The main lobby at Adirondack Medical Center in Saranac Lake, N.Y., however, has something you might not expect: a display of fishing lures.
Each of the more than 100 lures on display originally showed up at the hospital’s emergency department attached to an arm, leg, nose, or lip – pretty much every body part possible, Gary Nye, a physician assistant in the ED, told newyorkupstate.com. He’s even removed lures from several patients’ penises and scrotums. “Usually alcohol has something to do with it,” he noted.
One individual came in with hooks from a lure stuck on both thumbs. He got one set of hooks stuck on one thumb, and as he tried to get it out, he ended up getting the lure’s other set of hooks caught on his other thumb. A nurse who has worked in the ED for 20 years said that alcohol may been involved.
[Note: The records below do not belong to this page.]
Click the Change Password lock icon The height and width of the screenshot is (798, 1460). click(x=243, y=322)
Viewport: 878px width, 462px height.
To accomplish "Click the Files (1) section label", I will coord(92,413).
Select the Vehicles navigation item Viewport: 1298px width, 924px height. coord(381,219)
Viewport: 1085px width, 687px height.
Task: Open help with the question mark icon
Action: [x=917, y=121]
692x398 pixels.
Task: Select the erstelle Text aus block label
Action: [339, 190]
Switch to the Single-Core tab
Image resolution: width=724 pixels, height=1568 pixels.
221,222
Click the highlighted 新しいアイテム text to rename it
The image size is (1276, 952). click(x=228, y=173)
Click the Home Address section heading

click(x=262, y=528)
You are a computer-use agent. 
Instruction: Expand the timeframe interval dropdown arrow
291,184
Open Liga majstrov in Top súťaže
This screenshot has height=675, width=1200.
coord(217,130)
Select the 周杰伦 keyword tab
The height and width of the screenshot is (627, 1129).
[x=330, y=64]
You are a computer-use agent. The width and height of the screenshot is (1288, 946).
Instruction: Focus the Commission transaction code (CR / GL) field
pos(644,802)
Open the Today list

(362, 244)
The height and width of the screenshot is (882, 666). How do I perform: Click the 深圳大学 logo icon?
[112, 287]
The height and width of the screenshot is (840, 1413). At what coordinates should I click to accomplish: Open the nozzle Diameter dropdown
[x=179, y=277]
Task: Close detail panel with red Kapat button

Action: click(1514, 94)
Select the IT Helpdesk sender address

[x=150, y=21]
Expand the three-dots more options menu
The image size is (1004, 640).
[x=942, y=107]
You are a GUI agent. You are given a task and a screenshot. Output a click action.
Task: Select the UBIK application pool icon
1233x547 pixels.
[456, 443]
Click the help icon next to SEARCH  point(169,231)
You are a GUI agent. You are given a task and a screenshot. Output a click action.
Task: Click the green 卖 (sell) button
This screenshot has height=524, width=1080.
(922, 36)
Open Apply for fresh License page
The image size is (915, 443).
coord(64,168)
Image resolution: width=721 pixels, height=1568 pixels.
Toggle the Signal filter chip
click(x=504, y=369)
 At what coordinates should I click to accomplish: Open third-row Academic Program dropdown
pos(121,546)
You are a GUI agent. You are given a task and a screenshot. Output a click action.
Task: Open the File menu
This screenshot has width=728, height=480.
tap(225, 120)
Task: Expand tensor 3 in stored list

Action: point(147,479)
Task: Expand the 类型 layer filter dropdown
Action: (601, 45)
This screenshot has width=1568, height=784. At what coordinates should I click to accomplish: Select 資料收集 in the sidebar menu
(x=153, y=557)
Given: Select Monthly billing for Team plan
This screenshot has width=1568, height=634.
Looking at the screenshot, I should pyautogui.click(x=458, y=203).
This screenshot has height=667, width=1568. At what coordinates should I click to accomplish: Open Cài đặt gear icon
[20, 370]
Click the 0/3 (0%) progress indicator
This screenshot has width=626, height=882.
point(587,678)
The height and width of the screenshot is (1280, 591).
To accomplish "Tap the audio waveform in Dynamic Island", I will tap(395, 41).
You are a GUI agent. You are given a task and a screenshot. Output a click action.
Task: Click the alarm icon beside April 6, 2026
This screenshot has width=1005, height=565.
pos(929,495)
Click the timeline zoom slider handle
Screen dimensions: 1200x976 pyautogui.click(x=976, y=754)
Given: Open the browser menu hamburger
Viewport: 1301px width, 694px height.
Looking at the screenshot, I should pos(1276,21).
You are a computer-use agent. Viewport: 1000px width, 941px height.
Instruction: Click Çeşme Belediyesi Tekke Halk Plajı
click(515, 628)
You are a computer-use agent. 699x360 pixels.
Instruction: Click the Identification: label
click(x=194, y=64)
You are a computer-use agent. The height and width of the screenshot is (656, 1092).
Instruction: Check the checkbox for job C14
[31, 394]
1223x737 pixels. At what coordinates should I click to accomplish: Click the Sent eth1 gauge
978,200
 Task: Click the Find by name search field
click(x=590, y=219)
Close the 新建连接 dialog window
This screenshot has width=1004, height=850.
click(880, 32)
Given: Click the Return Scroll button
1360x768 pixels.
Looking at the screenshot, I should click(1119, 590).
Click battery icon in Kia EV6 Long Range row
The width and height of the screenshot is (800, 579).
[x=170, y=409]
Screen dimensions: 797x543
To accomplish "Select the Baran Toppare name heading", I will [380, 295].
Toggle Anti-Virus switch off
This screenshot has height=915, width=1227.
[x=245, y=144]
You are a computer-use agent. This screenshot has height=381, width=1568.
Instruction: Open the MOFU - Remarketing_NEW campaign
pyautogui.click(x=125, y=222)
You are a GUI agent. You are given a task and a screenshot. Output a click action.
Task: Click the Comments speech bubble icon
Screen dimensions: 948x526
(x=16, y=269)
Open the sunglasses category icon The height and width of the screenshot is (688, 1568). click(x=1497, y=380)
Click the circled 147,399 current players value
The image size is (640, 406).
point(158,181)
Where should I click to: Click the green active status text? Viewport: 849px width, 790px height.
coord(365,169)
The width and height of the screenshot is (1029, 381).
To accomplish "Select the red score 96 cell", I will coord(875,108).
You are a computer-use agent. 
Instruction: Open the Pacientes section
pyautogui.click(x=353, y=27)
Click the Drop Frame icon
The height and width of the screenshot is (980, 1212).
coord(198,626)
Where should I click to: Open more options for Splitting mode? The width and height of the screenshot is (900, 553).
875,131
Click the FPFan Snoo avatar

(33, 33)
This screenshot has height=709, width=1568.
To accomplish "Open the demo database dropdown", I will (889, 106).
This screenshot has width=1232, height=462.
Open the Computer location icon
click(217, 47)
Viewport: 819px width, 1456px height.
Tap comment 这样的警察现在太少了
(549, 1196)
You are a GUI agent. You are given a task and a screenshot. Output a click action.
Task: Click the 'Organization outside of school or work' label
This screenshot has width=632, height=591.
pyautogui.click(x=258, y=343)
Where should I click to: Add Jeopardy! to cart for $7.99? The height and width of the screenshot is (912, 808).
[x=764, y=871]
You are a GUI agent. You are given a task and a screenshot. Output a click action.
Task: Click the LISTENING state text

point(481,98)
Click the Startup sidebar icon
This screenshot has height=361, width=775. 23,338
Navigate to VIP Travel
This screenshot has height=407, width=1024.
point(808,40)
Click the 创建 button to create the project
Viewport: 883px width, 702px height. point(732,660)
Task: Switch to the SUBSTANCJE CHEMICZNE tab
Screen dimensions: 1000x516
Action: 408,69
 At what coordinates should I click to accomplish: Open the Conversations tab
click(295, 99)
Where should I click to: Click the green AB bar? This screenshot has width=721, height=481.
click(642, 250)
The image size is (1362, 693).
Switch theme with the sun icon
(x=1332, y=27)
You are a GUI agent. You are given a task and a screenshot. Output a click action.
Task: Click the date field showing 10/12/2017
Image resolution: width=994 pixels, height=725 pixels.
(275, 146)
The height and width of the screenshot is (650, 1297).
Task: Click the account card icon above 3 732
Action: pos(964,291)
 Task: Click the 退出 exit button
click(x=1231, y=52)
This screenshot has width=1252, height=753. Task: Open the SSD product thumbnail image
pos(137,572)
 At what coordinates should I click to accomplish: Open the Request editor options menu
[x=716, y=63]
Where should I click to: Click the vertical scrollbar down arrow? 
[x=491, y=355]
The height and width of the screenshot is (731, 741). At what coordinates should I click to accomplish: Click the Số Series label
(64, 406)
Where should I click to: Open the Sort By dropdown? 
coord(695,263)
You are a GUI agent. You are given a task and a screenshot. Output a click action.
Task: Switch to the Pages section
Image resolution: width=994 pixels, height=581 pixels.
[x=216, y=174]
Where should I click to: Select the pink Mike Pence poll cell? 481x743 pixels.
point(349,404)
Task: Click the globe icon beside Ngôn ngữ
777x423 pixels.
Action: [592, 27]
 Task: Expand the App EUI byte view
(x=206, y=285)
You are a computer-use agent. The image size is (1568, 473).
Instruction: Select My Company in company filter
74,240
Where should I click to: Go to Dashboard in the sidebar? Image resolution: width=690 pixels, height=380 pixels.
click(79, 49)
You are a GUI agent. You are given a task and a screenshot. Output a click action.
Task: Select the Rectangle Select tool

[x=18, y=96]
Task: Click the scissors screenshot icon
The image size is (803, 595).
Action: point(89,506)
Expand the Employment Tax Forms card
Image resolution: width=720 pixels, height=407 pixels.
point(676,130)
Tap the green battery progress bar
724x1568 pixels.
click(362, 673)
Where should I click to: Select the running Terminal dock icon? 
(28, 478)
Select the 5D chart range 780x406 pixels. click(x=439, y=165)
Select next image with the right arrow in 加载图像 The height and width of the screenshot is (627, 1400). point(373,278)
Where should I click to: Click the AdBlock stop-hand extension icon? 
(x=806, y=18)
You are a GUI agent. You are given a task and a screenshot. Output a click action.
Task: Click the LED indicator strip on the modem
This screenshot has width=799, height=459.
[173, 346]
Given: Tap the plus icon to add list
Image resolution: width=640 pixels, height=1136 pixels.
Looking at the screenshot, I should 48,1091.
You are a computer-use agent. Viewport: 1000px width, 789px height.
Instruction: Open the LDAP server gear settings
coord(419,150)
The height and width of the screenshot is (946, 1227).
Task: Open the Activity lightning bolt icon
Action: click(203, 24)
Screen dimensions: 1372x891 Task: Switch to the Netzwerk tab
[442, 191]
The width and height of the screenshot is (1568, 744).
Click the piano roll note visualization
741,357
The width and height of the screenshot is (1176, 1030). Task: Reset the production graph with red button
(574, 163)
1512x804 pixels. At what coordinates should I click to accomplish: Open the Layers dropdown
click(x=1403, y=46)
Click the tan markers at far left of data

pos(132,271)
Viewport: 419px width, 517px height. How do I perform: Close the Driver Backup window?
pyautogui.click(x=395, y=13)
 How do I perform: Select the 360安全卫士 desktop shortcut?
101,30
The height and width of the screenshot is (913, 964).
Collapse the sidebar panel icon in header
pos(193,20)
Dr. Michael Pond, the hospital’s former medical director and the one who started the display in 1990, explained why the lures are now kept in a locked case. A number of years ago, when the display was less secure, “someone cut out and stole four to five antique lures out of the case. I mean, these were absolutely gorgeous and expensive lures – Pikie Minnows and [other] things. [They] were made out of wood and painted.”
As with so many fish stories, you should have seen the one that got away.
Inspiration really can come from anywhere
On the surface, a study detailing a new, potentially practice-changing method of converting type A blood to type O doesn’t seem disgusting, silly, or odd enough to make it into Livin’ on the MDedge. But when you dig a little deeper, you’ll see that the method involves a bacteria in the human microbiome.
Now you might be getting a bit suspicious. This is going to be another story about poop, you might be thinking.
And you’d be right!
But the real star of the show isn’t human poop. No, in this case, we owe this groundbreaking discovery to the humble beaver.
In an earlier study published in the ISME Journal, the same group of researchers from the University of British Columbia in Vancouver (of course they’re Canadian) analyzed the microbiomes of beavers to see just how they broke down the complex carbohydrates and glycoproteins found in wood. That was the catalyst that got the researchers thinking about the human microbiome and the problem of stripping red blood cells of their antigens.
Basically, just as the beaver breaks down wood with bacteria in their microbiome, the modified bacteria the researchers conjured up can be used to break down the A and B antigens of red blood cells, leaving a simple type O cell that can be transfused into any patient.
Rumors that all future blood transfusions are required by law to be accompanied by a playing of O Canada remain unsubstantiated.